:: Dataset excerpts

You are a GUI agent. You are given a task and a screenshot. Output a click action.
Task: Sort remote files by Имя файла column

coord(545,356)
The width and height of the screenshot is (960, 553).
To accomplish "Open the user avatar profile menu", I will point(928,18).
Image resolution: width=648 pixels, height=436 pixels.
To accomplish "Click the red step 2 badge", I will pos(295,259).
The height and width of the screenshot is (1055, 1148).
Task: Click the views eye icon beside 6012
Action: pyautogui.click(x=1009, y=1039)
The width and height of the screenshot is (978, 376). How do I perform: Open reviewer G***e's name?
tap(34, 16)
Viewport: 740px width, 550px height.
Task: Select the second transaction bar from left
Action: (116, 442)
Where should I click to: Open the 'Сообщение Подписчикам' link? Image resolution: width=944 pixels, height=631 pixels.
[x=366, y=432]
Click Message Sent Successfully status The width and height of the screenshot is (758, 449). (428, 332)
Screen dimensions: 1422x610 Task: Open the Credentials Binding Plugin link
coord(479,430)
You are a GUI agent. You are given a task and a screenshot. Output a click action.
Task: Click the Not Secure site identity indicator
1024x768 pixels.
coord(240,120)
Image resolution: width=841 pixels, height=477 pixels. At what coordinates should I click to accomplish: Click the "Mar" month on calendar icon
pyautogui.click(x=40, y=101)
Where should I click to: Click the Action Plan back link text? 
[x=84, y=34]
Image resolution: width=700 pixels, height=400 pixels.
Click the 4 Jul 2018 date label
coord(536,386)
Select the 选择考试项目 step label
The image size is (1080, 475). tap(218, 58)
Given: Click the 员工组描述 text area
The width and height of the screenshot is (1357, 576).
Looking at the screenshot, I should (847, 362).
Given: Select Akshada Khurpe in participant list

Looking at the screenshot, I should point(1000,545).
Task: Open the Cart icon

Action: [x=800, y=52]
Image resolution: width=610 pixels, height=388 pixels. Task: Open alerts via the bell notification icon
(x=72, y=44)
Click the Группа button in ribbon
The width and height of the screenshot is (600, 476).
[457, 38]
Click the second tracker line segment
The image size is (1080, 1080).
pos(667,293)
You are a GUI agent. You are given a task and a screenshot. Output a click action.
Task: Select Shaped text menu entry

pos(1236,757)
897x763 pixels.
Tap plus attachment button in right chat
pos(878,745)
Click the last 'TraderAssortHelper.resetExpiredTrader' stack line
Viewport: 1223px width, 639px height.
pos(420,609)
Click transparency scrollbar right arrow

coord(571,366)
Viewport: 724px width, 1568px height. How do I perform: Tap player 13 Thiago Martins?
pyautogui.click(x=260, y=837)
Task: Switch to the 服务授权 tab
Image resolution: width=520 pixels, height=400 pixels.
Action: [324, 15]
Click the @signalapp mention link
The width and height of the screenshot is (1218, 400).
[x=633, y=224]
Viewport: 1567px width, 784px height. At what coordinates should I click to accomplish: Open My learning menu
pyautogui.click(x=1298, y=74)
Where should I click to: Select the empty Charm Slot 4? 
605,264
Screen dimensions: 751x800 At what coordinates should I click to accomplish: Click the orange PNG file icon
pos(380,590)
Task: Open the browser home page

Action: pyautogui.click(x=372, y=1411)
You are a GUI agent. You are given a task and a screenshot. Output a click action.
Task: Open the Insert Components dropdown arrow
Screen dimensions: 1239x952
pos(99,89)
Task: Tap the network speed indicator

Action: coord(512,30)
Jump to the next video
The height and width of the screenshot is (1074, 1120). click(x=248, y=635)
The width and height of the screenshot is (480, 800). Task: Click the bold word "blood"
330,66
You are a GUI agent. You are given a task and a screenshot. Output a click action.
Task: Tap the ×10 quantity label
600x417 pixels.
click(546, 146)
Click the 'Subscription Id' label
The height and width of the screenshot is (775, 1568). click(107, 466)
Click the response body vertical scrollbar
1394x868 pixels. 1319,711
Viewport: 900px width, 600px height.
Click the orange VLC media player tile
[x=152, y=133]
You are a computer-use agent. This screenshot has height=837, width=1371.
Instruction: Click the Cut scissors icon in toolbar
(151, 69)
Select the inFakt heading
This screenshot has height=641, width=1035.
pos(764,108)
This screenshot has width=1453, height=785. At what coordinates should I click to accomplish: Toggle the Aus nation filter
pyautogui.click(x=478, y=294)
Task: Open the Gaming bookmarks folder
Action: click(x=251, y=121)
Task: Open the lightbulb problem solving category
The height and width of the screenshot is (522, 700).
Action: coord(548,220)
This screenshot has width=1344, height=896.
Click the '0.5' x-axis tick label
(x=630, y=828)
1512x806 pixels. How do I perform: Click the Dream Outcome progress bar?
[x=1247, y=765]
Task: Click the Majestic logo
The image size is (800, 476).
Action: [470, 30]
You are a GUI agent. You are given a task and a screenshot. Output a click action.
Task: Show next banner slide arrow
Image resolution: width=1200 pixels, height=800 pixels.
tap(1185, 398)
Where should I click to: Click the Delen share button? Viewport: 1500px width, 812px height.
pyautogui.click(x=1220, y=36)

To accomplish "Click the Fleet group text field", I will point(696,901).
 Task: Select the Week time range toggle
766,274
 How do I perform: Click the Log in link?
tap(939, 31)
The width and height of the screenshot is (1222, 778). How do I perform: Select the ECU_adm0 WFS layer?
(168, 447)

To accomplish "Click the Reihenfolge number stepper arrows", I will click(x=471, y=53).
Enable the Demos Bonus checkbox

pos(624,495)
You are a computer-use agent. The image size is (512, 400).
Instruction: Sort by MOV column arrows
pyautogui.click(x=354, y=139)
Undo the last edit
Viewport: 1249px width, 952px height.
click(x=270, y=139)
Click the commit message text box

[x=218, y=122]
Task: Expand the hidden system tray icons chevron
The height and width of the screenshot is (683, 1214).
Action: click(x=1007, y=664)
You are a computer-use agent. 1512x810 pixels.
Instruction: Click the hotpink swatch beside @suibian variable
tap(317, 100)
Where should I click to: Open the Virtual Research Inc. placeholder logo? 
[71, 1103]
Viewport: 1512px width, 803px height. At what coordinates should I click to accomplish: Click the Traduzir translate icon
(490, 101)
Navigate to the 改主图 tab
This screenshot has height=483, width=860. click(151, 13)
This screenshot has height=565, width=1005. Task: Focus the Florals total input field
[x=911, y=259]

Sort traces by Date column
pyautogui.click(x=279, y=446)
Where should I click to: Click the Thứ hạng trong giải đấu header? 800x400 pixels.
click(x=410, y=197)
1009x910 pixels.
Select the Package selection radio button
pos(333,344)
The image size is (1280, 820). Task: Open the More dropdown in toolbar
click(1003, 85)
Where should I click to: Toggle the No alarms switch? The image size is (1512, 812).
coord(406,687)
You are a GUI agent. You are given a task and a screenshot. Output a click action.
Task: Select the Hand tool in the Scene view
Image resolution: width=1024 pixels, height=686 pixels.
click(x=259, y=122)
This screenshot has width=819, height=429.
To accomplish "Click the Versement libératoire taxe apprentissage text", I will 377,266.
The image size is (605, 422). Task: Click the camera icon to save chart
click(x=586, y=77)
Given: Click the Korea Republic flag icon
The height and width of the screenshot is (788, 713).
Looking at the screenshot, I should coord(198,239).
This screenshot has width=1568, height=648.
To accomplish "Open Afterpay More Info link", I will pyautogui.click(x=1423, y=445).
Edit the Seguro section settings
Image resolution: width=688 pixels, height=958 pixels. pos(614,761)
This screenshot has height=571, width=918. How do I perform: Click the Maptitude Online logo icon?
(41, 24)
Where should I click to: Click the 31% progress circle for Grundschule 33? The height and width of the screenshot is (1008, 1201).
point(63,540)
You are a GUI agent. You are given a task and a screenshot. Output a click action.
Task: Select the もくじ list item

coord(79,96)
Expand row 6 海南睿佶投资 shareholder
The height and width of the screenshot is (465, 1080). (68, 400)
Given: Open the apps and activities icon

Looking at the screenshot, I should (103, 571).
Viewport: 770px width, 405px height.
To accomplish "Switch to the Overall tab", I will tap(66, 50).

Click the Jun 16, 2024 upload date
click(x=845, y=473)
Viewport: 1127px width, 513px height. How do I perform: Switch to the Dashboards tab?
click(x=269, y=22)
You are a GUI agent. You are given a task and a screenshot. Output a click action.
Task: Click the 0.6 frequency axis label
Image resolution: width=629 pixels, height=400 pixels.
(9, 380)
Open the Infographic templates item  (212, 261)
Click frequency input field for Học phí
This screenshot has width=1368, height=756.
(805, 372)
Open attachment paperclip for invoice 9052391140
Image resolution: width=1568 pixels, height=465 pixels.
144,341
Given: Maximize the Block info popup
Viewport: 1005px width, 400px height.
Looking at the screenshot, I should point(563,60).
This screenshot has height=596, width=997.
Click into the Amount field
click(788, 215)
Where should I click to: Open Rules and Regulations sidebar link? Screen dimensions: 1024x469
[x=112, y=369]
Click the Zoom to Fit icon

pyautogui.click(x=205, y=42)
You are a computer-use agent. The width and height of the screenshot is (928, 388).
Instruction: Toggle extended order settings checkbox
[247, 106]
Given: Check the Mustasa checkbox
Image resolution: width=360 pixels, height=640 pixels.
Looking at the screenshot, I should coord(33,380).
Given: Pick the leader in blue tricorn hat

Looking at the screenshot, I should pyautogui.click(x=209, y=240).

::::

What this task involves | Count the lines of the material holding "frequency". Report the number alone.

Output of the exercise | 2